Some of the proposals for raising the necessary funds are unedifying (optional levies on aeroplane tickets); some are potentially more interesting (an Italian proposal to ringfence a proportion of VAT income). The note also mentions a drive towards patent pooling of important drugs (such as the three drugs used to treat childhood HIV infection, each of which is currently under patent to a different company). Australia, apparently, is 'not interested in new taxes', but then I'm guessing most of its new mothers can confidently expect to return home with their babies in good health, so that's nice for them. The Japanese observer wisely emphasised the necessity for new funding, rather than channels that would simply replace existing development aid.

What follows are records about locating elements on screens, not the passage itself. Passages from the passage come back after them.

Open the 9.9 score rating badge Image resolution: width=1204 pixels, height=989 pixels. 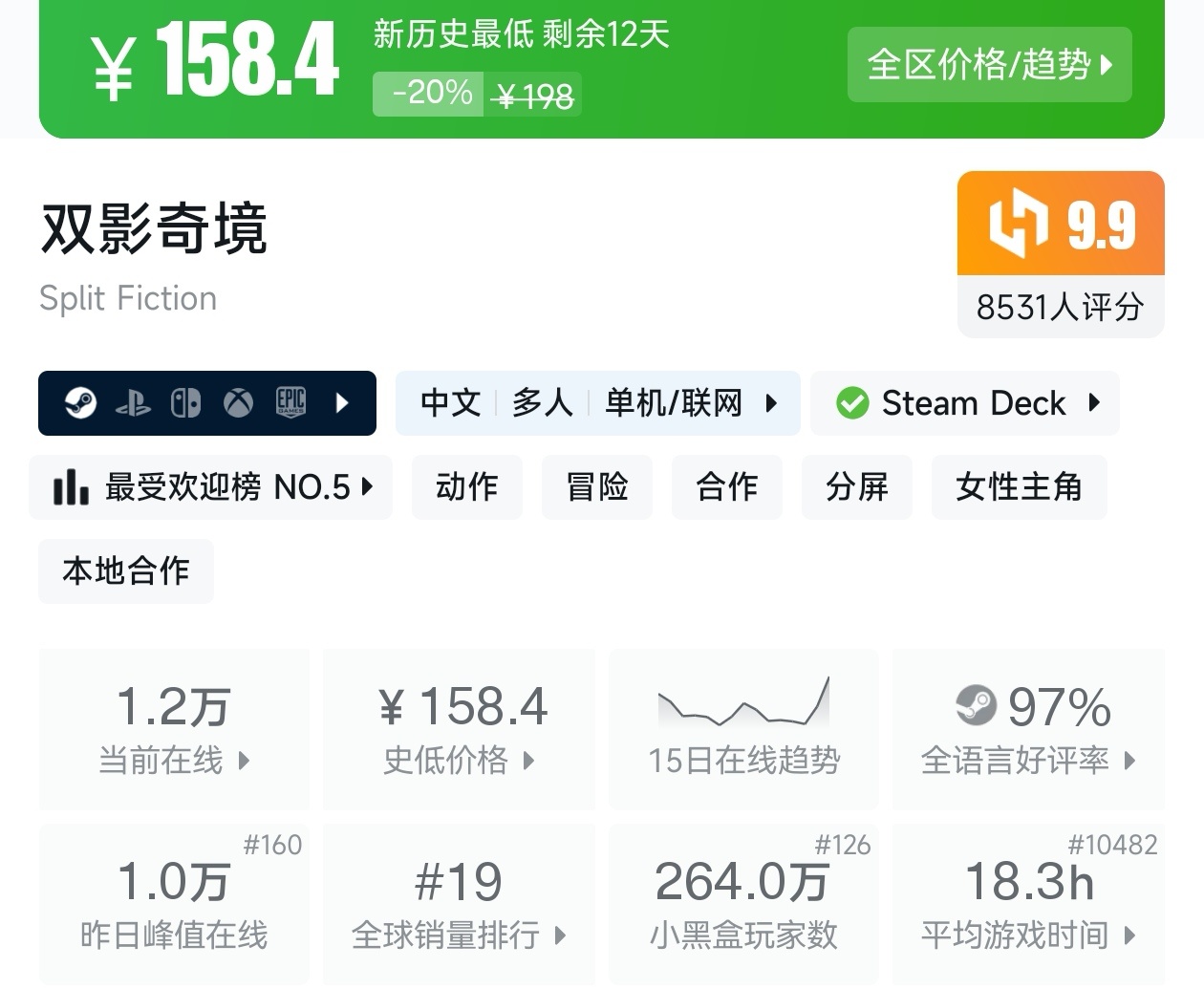point(1061,225)
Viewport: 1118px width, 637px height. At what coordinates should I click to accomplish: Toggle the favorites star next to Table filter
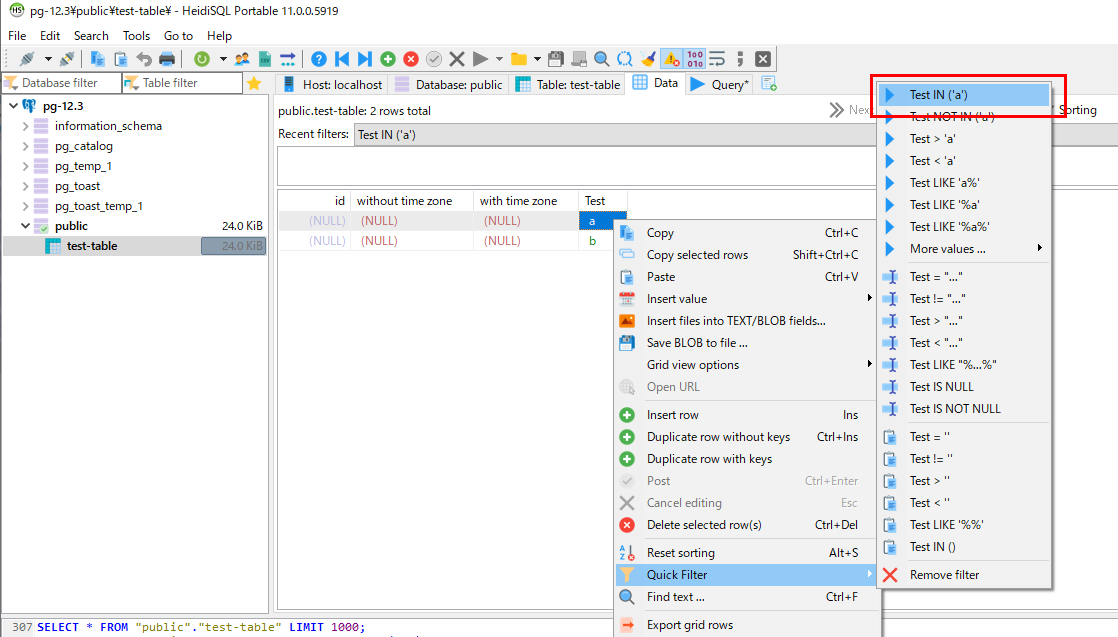[x=257, y=83]
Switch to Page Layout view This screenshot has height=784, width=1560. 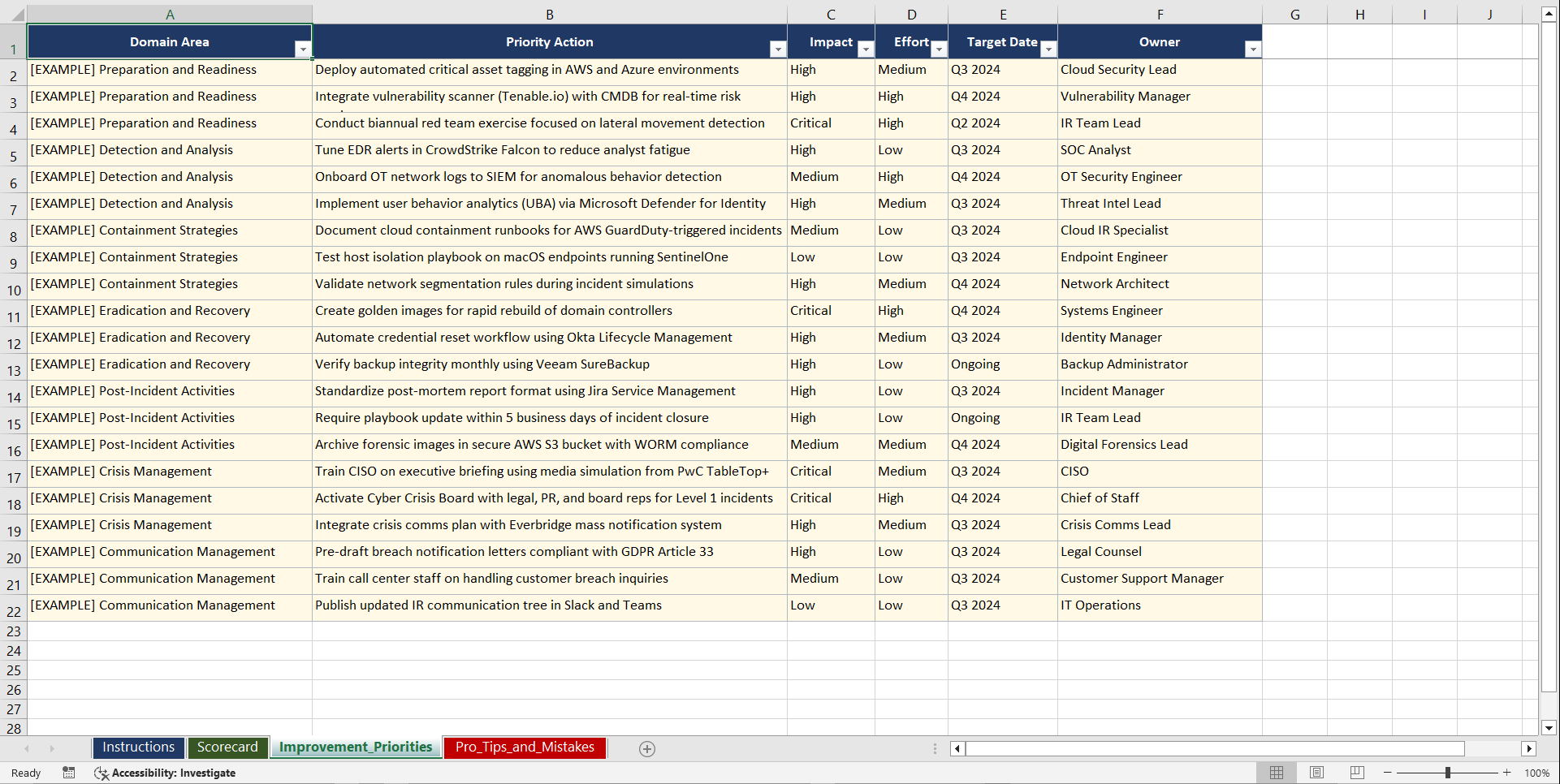click(x=1316, y=773)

Governance and corruption... wait! Come back!

There’s an interesting blog here http://thekaufmannpost.net/ about good governance (in both developed and developing countries), and how governments get ‘captured’. Unfortunately, I have yet to find the page on which he provides a point-by-point explanation of wtf we should do about this. But I’m sure he’s written one, right? (He’s one of the other G20 bloggers.)

Wednesday 25 March 2009

GREEN AND CABBAGE-LOOKING IN EQUAL MEASURE

There I was, trundling along with my gobby opinions (some of them family heirlooms, some of them from out of my own brain), when the great goddess of mumsnet.com handed me a golden bauble: a blogger's spot at the London G20 summit.

The idea of the G20 Voice blogger project is to focus attention on global poverty and climate change, rather than the self-inflicted economic woes of some of the developed nations. The agenda of the summit and its media coverage are overwhelmed by talk of the crisis in the West, and appropriate measures of fiscal stimulus (or not). Once again, the majority world will stand and watch while its future is determined, in passing, by others.

Will the G20 Voice bloggers be able to have any effect on this bleakly familiar scenario? I know that the summit outcomes will remain absolutely unaffected by anything we do. But maybe we'll get our talons into an understrapper or two. And maybe some folks will read the blogs and use the information in them to get their elected representatives into some stress positions.